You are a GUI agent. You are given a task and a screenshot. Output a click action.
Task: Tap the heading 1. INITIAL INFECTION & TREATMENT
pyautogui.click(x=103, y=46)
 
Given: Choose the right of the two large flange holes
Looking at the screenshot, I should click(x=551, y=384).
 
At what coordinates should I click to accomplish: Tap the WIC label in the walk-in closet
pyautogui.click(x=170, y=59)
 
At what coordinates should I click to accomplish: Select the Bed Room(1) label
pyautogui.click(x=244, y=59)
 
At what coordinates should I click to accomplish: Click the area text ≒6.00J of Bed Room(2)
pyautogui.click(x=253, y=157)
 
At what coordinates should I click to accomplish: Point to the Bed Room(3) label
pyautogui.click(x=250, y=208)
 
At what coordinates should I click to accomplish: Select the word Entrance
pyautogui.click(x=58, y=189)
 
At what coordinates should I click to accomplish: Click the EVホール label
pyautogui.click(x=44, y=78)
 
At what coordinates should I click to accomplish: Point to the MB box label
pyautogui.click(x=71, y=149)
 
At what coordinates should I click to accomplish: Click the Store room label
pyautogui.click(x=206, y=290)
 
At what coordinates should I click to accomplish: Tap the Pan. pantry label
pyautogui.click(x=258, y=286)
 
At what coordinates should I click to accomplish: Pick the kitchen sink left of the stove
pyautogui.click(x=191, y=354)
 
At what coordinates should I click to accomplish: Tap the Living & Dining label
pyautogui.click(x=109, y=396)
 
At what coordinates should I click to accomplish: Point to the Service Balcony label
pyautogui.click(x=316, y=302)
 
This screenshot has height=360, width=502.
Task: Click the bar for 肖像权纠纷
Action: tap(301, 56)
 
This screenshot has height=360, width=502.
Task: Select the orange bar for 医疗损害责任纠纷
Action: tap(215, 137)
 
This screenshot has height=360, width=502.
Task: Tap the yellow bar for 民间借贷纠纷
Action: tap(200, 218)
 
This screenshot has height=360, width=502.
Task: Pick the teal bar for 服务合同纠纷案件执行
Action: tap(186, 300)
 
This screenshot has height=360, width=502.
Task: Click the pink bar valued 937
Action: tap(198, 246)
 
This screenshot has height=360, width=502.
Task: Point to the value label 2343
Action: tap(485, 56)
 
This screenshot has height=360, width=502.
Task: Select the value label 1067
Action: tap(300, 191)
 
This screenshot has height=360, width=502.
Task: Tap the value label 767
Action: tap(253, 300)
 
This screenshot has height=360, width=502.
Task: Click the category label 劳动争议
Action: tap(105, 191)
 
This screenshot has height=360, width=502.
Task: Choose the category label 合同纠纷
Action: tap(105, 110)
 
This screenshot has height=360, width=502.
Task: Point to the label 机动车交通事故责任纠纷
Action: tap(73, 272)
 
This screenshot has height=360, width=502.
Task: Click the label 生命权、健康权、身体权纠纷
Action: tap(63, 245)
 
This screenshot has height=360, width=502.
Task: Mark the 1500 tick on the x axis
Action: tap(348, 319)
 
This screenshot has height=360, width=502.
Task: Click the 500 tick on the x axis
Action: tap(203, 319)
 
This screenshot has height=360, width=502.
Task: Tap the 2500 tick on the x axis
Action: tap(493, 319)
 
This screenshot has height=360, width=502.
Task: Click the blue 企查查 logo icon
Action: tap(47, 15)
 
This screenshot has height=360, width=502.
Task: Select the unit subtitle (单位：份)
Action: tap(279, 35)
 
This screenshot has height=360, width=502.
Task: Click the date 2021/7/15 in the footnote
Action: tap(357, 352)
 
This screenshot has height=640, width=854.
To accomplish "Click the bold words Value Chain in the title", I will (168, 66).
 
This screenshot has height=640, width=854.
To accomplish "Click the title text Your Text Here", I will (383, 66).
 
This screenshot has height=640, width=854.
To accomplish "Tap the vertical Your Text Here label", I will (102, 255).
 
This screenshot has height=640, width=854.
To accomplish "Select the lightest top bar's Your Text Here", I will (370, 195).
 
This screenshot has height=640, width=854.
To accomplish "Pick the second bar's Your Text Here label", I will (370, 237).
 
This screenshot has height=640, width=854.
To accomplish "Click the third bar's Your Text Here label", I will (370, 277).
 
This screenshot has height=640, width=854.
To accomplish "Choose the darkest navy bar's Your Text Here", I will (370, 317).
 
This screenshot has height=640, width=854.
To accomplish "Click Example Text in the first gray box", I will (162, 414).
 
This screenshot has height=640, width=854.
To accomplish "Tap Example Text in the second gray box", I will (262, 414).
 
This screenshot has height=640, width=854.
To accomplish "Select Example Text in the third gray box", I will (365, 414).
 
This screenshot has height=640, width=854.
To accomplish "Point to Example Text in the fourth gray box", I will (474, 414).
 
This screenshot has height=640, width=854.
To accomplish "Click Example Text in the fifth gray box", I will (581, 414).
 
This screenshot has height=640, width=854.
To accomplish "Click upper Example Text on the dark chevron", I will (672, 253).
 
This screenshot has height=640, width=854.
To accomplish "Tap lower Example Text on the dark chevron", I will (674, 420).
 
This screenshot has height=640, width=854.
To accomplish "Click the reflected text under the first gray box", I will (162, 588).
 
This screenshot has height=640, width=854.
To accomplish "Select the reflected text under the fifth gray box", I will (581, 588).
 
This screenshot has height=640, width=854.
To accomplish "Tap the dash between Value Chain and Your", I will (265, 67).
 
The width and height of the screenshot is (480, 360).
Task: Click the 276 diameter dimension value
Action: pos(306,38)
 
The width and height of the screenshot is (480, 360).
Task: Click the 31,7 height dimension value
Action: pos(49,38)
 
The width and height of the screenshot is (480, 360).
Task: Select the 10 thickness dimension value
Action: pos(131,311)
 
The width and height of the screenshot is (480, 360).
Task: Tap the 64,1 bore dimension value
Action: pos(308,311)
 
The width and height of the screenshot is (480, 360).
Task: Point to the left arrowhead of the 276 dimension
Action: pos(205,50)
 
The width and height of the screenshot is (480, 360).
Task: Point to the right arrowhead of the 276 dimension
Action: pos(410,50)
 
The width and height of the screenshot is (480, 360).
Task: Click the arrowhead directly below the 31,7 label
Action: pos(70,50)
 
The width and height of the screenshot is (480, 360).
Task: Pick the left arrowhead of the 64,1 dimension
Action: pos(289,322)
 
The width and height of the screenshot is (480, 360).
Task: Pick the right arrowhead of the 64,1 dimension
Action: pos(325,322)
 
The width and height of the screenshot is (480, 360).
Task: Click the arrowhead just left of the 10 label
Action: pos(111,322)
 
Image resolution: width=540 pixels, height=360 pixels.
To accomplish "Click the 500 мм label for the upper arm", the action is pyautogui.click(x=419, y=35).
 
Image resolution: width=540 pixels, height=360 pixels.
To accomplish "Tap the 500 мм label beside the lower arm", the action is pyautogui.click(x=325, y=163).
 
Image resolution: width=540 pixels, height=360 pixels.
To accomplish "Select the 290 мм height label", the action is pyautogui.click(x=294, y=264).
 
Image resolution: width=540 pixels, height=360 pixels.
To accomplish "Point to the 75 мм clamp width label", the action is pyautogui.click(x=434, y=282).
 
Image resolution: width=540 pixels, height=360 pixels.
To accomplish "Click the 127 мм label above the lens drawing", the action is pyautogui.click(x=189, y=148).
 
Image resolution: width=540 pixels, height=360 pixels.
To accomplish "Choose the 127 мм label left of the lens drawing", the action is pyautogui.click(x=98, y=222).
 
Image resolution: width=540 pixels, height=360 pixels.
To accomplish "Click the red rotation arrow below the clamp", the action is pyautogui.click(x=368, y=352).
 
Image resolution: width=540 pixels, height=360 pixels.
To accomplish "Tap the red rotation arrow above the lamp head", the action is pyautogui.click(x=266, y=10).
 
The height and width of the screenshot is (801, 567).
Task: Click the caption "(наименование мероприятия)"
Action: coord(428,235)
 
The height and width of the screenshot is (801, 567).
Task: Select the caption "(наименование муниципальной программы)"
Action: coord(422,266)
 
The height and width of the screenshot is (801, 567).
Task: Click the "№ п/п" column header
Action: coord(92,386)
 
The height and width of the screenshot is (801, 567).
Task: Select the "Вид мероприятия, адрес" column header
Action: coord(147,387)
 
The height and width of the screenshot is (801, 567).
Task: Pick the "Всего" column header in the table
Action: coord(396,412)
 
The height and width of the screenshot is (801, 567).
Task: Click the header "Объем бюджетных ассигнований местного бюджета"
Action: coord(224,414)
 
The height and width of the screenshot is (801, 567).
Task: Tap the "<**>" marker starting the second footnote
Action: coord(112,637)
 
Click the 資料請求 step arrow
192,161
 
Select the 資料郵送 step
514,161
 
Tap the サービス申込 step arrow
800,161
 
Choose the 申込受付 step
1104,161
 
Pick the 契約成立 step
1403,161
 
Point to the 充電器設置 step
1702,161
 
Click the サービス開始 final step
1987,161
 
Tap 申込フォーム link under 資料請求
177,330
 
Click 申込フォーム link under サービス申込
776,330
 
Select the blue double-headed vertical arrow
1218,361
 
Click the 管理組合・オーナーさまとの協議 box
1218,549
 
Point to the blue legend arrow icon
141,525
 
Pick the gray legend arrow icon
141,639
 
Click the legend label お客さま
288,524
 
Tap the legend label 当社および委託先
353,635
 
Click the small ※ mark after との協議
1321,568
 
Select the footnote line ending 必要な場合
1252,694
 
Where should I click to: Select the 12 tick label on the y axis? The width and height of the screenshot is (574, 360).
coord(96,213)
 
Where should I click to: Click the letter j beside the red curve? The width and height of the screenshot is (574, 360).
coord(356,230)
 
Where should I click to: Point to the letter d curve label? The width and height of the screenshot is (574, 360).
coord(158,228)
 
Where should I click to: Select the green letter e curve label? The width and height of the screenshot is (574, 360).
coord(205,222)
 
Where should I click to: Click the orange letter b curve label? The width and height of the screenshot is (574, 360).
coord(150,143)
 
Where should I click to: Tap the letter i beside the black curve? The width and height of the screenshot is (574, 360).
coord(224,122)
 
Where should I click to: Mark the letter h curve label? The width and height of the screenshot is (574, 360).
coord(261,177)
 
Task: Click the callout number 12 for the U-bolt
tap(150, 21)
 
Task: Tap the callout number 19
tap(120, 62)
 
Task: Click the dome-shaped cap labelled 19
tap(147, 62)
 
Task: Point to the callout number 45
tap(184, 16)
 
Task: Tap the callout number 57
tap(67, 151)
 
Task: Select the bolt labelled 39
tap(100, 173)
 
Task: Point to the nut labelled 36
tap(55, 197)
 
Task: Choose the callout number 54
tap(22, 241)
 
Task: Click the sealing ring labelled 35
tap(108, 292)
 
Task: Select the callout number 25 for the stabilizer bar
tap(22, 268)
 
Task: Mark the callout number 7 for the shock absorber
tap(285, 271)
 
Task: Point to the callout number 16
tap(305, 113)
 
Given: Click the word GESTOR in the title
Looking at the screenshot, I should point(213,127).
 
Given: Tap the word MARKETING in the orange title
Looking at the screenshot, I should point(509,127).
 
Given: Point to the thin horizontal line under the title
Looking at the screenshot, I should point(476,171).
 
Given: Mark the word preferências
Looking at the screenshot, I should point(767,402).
● ● ● ● ●
GIVEN EXERCISE » Could you turn the data into a numbered list, starting at the line containing "Task: Choose the callout number 54" and ending after the line containing "tap(305, 113)", with blank lines left out?

EXERCISE ANSWER »
1. Task: Choose the callout number 54
2. tap(22, 241)
3. Task: Click the sealing ring labelled 35
4. tap(108, 292)
5. Task: Select the callout number 25 for the stabilizer bar
6. tap(22, 268)
7. Task: Mark the callout number 7 for the shock absorber
8. tap(285, 271)
9. Task: Point to the callout number 16
10. tap(305, 113)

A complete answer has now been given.